» **TASK REQUIREMENTS**:
(a) Write out the part of the gambling inducements excerpt between "12.29         The Australian" and "to the market.", inclusive.
(b) In the excerpt on gambling inducements, in what month and year did the National Wagering Advertising Working Party meet and raise concerns about the definition of "inducement"?

» **DOCUMENT EXCERPT**:
-- -- --
I have a client, who I saw this week, for example, who was trying to cut down and then the gambling site gave him a free $50 and that got him into a spiral where he ended up losing considerably more than that. While it might not contribute to someone becoming a problem gambler it definitely exacerbates the problem of already existing problem gamblers.[24]

Regulation of inducements to bet

12.28         Significant discrepancies exist in the regulation of inducements to bet across states and territories. For example, the Queensland Government noted that there has been discussion of a national approach to inducements to bet for some years. However, no agreement has yet been arrived at:

Inducements to bet on sporting events have been discussed at a national level both through the Australasian Racing Ministers Conference and through the National Wagering Advertising Working Party.

It is understood that at a meeting of the Australasian Racing Ministers Conference in December 2008, state and territory Ministers indicated their support for a national approach to prohibiting the advertising of inducements to open new wagering accounts.

Specifically, a prohibition on offers of any credit, voucher or reward as an inducement to participate, or to participate frequently, in any gambling activity or to open a betting account was supported.

At a meeting of the National Wagering Advertising Working Party in December 2010, participants raised that the definition of ‘inducement’ could be open to interpretation and suggested a nationally consistent definition be adopted.

The offering of inducements for gambling is not unlawful in Queensland. However, given that online gambling has no jurisdictional boundaries and there is a need for constitutional adherence with free trade requirements, if restrictions are to be placed on inducements to bet on sporting events online, a consistent national approach is warranted.[25]

12.29         The Australian Internet Bookmakers Association (AIBA) argued that recent moves by states and territories to restrict certain types of inducements to bet had not been 'evidence-based':

Recently, some States and Territories prohibited Australian operators from offering modest “signup bonuses” to those who open new accounts - the “$100 free bet” offer. This had been labelled an improper inducement to gamble.

Offers such as this must be kept in perspective.

“Cash-back” offers and giveaways are a standard (and unremarkable) feature of the marketing of all businesses. In the case of gambling sites, the “free bet” or other “bonus” offers are a practical way of appealing to the market.

This is not a new concept, with “free bets” and bonuses having become so prevalent in the global internet gambling industry, they are now the subject of specialist websites and services that compare the bonuses on offer.

As this is global practice, with various forms of bonuses being offered by all major operators, a ban on Australian operators matching these modest offers has had the effect of making the Australian industry less competitive in the global market but at the same time making overseas operators more attractive to Australian punters.
-- -- --
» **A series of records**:
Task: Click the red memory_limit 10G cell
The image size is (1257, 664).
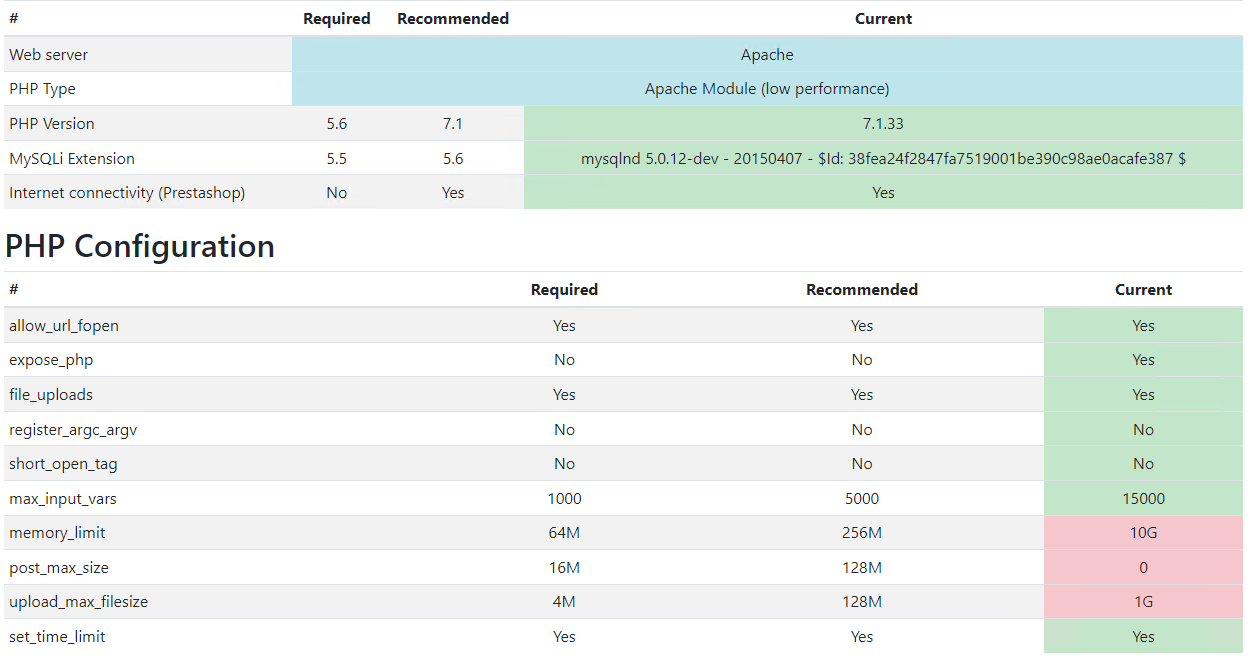Action: (1143, 533)
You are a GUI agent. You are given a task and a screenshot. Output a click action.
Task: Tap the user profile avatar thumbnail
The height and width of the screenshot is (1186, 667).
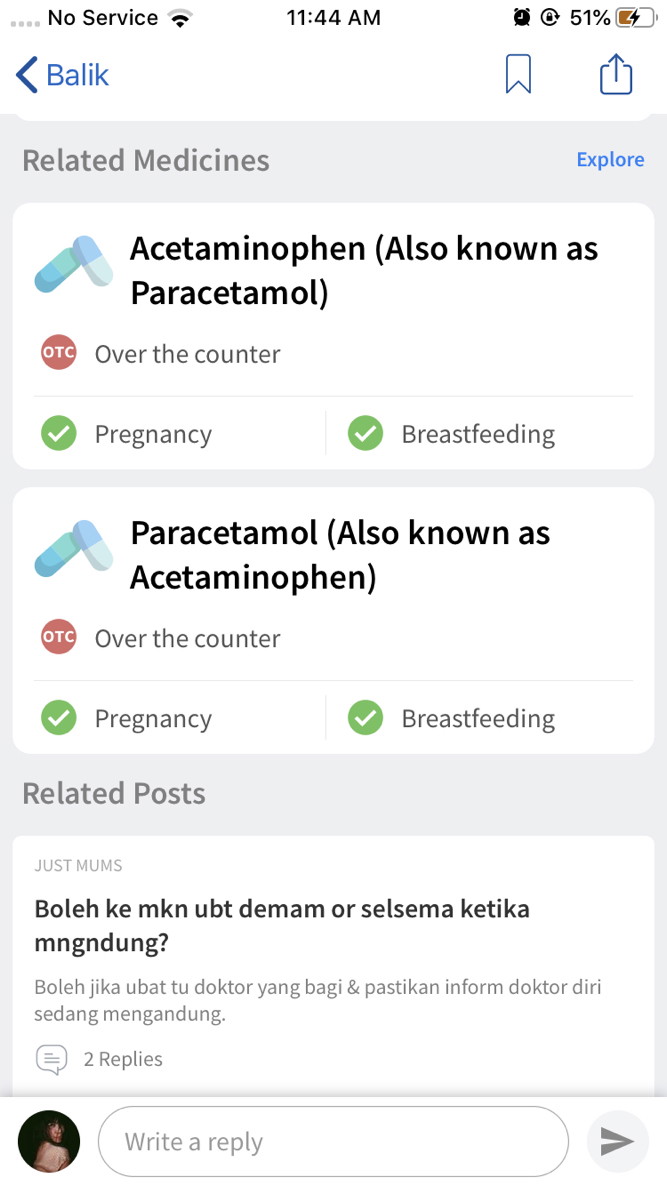(49, 1141)
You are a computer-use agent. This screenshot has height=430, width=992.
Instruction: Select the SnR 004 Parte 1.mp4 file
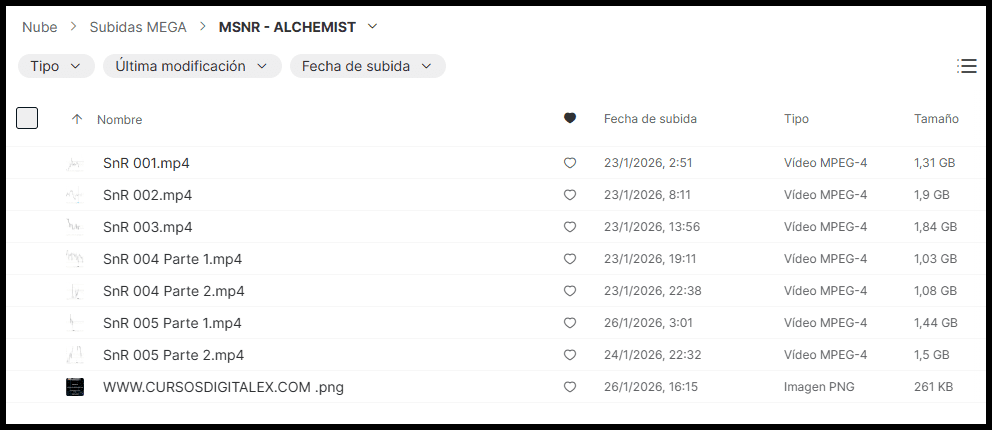(x=172, y=259)

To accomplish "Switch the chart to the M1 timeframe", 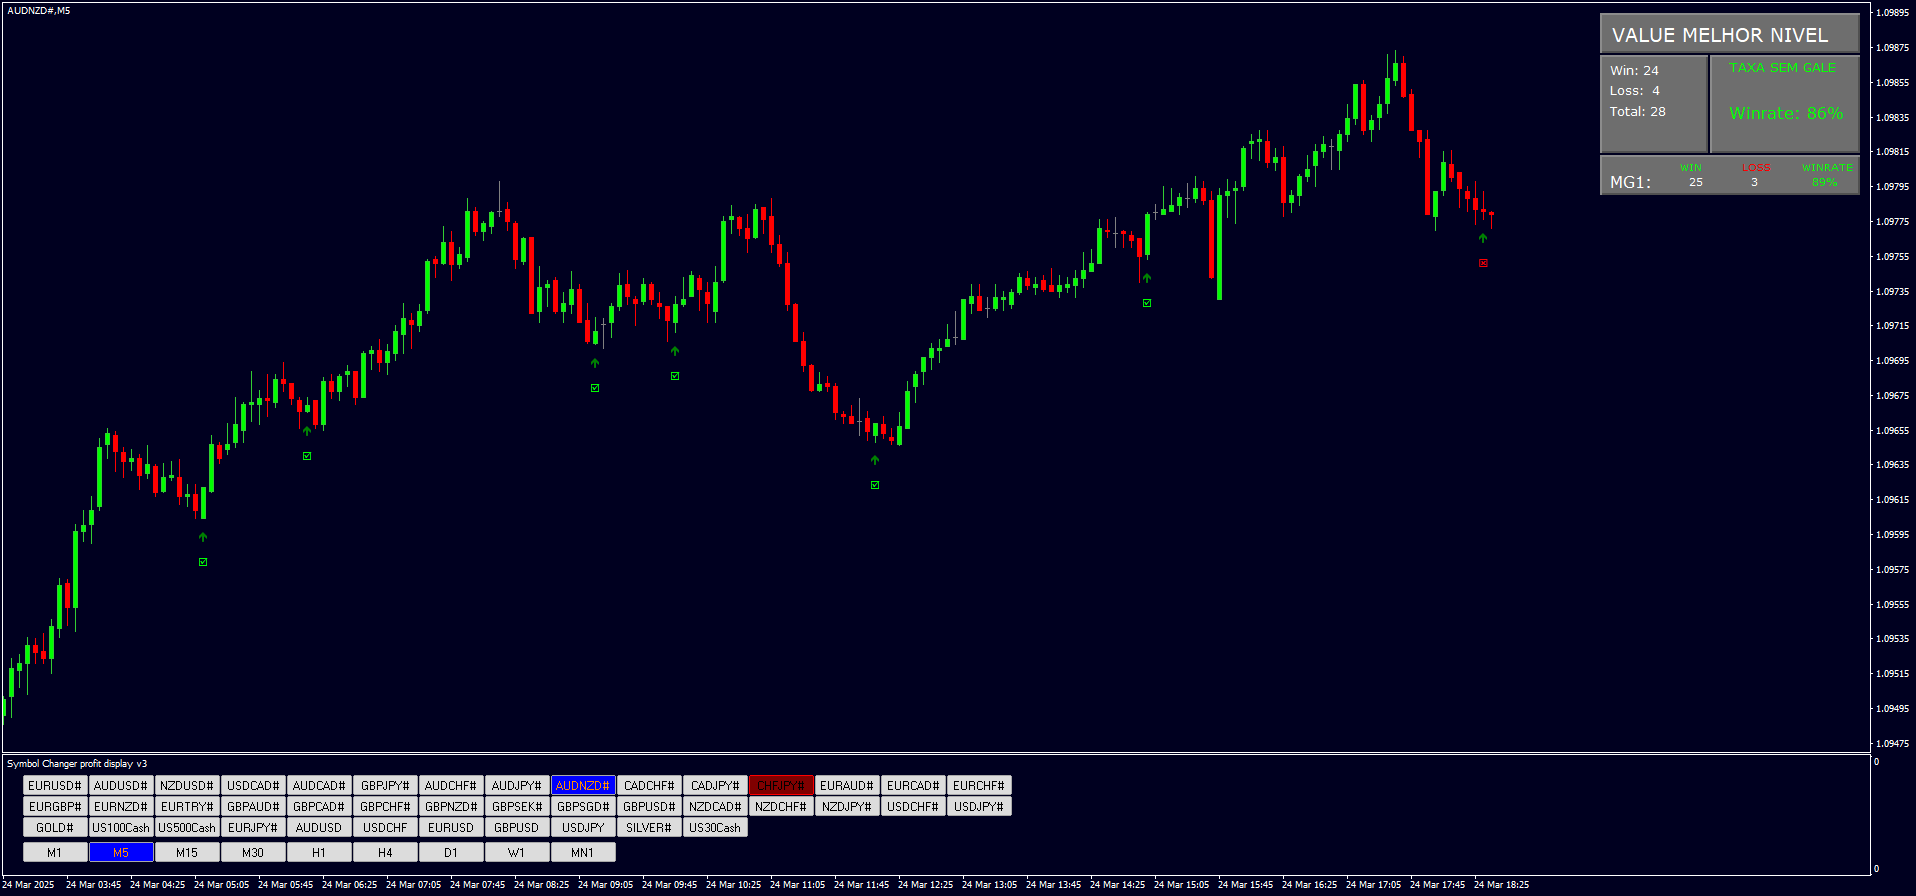I will coord(55,853).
-- -- --
» **OUTPUTS FOR THE TASKS**:
(a)
12.29         The Australian Internet Bookmakers Association (AIBA) argued that recent moves by states and territories to restrict certain types of inducements to bet had not been 'evidence-based':

Recently, some States and Territories prohibited Australian operators from offering modest “signup bonuses” to those who open new accounts - the “$100 free bet” offer. This had been labelled an improper inducement to gamble.

Offers such as this must be kept in perspective.

“Cash-back” offers and giveaways are a standard (and unremarkable) feature of the marketing of all businesses. In the case of gambling sites, the “free bet” or other “bonus” offers are a practical way of appealing to the market.

(b) December 2010.